Local author writes "Tracking the Man-Beasts"
By Sharon Osorio
Amherst, NY – Dr. Joe Nickell from the Center for Inquiry in Amherst is a former private detective, a magician, and a writer. Mix those together, and out comes his latest book, "Tracking the Man-Beasts: Sasquatch, Vampires, Zombies, and More." He spoke with WBFO's Sharon Osorio about what he has - and hasn't - discovered in his quest to separate fact from fiction.
Dr. Joe Nickell: "It's about such creatures as Bigfoot, extra-terrestrials, vampires, werewolves, even mermaids--all those types of beings that are part-man and part-monster or beast, those things that are in our image that are like us but somehow monstrosities, or the term "manimal" is sometimes used. Manlike animals. So, I explore all these things both on the ground--hence the word tracking-- to look at the evidence to see if, for example, all those Bigfoot tracks--are they really leading us to a Bigfoot, or are they leading us to hoaxers? And also the cultural and psychological interests we have in these manimals in our image."

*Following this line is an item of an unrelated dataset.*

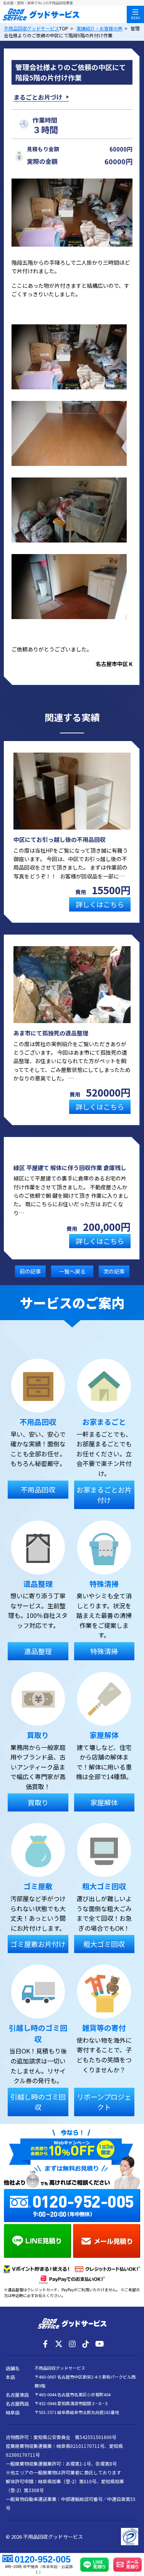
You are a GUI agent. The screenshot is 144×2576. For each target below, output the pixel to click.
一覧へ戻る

"So you don't just look at newspaper articles about a sighting. You have gone physically to look for these?
Nickell: "Absolutely. I've gone to the Pacific Northwest on a Bigfoot expedition, been in the remote forests where the famous Roger Patterson Bigfoot film, which we have pretty good evidence now that it was a hoax --always suspected as such, but I've been in remote areas like that, been in Australia looking for their version of Bigfoot called the Yowie. But I've looked at all the evidence and try to draw conclusions about why we're so fascinated with these beings."
"When you look for these things, you're looking with a bias. You're trying to disprove them. Are you?"
Nickell: "No, I'm not. That's a little like saying that a policeman is only out to arrest people, and I think most policemen would resent that implication. They're actually trying to help people and only arrest the bad guys. No, as a science organization, we publish the magazine Skeptical Inquirer, we're looking to actually investigate such claims. I am, in fact, a former detective with the world's largest private detective agency, and I actually investigate claims. My only bias is that I'm using science and the real-world--real evidence as opposed to fantasy or magic-- trying to use science to explain evidence, confident that if I could explain it, any needed debunking will take care of itself. I'd be delighted if we could find a real mermaid; that would be wonderful. If someone says they have in their museum a mermaid specimen, we would be skeptical. We would say, Oh, really? May we examine it?' And I have examined such, and they're fake."
Anything you've investigated locally in the Western New York area?
Nickell: "In Clarence, NY, there was a Bigfoot sighting. I've used the term for this particular case, Big Suit rather than Bigfoot. It looks like someone in a gorilla suit. You can actually see the cuffs where the gloves fit onto the sleeves pretty clearly in the photos. But it caused a sensation here for a couple of days, and a Bigfoot hunting crew from California came in with a van and had a stake-out on Mr. Mobius' property in Clarence. I went and hung along around the campfire, and finally they gave me some of their Bigfoot-detecting equipment, and I went out with them looking for Bigfoot. It was all a hoot. I saw no evidence. I went in the next day and examined an area where they were pretty sure they had heard Bigfoot and so forth, and examined it very, very carefully for tracks, or any tracks or traces. There were none, of course. But I have been to south of this area into the Pennsylvania forest, where Bigfoot is a more recorded creature. My wife and I stayed in a cabin in the woods, trying to track a story of a sighting that turned out to be, I believe, a bear with mange. That is, the bear had lost much of its hair. It really was a spooky-looking creature that was caught on a surveillance film and looked quite like a man-beast."